シッキムはダージリンと似た気候で、春・夏・モンスーン、秋の4つの季節の紅茶は味・香りともにダージリン紅茶に近く、高い標高ならではの、華やかなフローラルな香り、繊細でまろやかな味は今、幻の紅茶として世界中から注目されている、とも。
自分の目の前にある環境と人との関係のなかで最善を尽くし、ひとつひとつ理想の形へと実現してゆく、バナジー氏の姿勢は、私たちに多くのことを教えてくれます。
ピープルツリーでは、これまでと変わりなく、マカイバリ茶園とバナジー氏の取り組みを応援し、季節ごとのお茶の風味とともに、茶園の様子をみなさんにお伝えしてまいります。
この春に摘まれたお茶を日本のみなさまにお届けするにあたり、現地での生産量の一時的な減少と価格の上昇を容認しながら、日本での販売価格を維持できるよう、弊社としてできる限りの努力と調整をしておりますことをお伝えいたします。
昨年からのいくつもの困難を乗り越えてつくられ、オークションでも高い評価を得た「上質な」お茶を、どうぞお楽しみください。
バナジー氏もお茶の作り手たちも、この春・夏のお茶の出来を、とても誇りにしています。

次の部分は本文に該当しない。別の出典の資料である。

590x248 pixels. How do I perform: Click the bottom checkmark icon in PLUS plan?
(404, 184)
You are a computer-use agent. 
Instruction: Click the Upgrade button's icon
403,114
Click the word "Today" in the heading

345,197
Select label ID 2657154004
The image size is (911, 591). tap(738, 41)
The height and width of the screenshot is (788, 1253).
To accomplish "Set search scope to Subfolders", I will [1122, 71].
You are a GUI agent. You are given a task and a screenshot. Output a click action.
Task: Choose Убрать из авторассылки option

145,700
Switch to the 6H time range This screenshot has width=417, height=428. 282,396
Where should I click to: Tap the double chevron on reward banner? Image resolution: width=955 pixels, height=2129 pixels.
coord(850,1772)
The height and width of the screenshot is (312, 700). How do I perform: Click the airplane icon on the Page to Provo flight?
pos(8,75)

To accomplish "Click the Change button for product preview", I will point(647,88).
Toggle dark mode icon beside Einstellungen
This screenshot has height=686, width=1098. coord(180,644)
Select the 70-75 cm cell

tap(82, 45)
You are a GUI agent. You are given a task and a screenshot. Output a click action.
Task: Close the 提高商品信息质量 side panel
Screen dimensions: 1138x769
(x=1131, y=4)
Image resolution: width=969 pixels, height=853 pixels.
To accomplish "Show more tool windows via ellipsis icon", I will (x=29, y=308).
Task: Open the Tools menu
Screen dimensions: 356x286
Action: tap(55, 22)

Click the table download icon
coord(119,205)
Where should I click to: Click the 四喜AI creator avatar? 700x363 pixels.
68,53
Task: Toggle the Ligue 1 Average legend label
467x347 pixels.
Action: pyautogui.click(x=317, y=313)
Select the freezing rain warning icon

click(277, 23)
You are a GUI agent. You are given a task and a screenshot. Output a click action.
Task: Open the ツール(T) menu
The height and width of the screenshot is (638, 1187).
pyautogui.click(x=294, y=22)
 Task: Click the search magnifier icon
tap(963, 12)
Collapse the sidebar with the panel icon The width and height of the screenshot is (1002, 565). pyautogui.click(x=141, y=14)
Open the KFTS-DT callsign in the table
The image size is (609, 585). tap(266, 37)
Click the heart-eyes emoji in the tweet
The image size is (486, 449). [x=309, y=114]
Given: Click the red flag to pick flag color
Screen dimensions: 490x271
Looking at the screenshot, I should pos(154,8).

今後とも、バナジー氏とマカイバリの人々が育んできたバイオダイナミック・ダージリン紅茶を変わりなくご愛顧いただき、応援し続けていただけますよう、願っております。
「牛は、バイオダイナミックを象徴する生き物」とバイオダイナミックの概念を語りながらバナジー氏が描いた絵。(2014年、来日の時)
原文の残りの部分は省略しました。